On July 16, ZIM successfully concluded its debt restructuring, under the terms of which Israel Corporation invested $200 million of new equity into the company while reducing its holdings in ZIM were reduced from 100 per cent to 32 per cent, while ZIM’s banks, ship-owners and bondholders agreed to convert approximately $1.4 billion of ZIM’s total $3.4 billion debt and liabilities into a 68 per cent ownership stake in ZIM, and provide a $50 million receivables financing facility. ZIM’s remaining debt will mainly consist of secured debt secured with an amortization profile that is linked to ZIM’s business plan and unsecured notes listed on the Tel Aviv Stock Exchange with a maturity of nine years. In addition, ZIM has restructured its charter payments to ship-owners as a result of which they will be reduced by 46 per cent overall.
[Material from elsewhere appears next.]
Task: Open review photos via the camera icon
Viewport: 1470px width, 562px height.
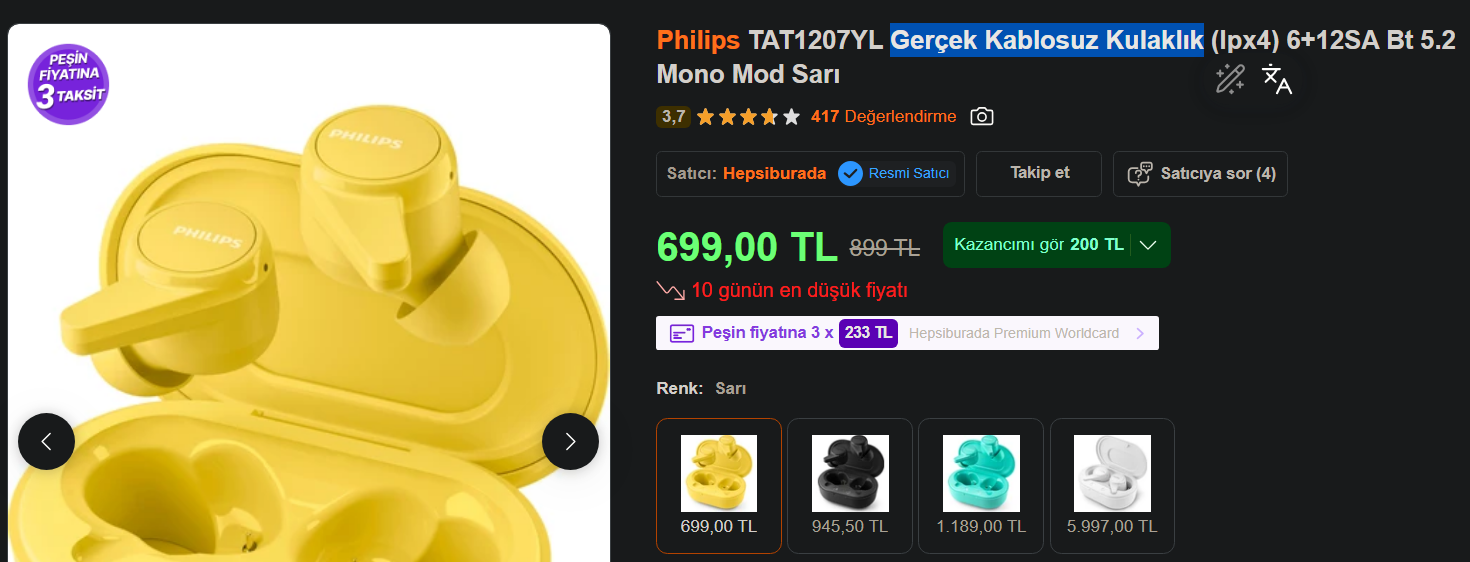Action: tap(982, 117)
The dramatic reduction in debt, together with the new capital that has been raised, positions ZIM to compete successfully in the shipping industry. Finalizing the complicated restructuring paves the way for renewed momentum, the company is now prepared to ride the wave of global economic recovery. The “New ZIM” is concentrating its efforts on executing its business plan, which in substance focuses on profitable lines where the company offers added value to its customers, while improving and upgrading its points of interface with customers and continuing to improve its operating efficiency.
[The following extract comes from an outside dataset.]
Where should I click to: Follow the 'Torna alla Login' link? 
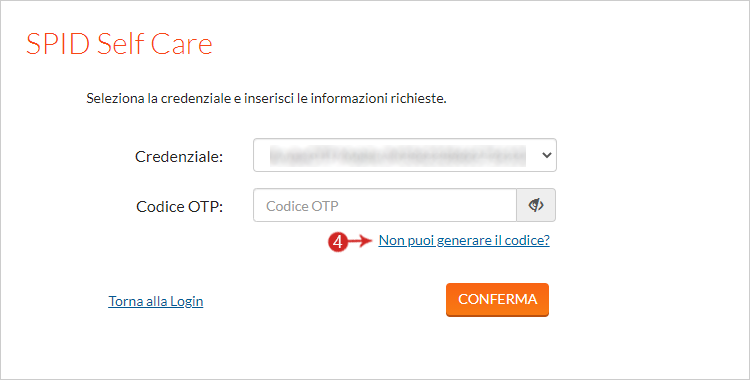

On September 3, ZIM’s Board of Directors unanimously approved the appointment of Mr. Aharon Fogel (67) as the new Chairman of the company. Fogel was elected in view of his many years of experience in economics and finance. His vast experience will contribute to leading ZIM on its new path after the restructuring. Fogel joins Zim following a diverse career in both the public and private sectors. Over the years he has held a number of senior positions, including Director General of the Israeli Ministry of Finance, Chairman of NESS Technologies, Chairman of Migdal Insurance and Chairman of the Advisory Committee to the Bank of Israel. Fogel holds a BA in Economics and Statistics and an MA in Economics from Hebrew University.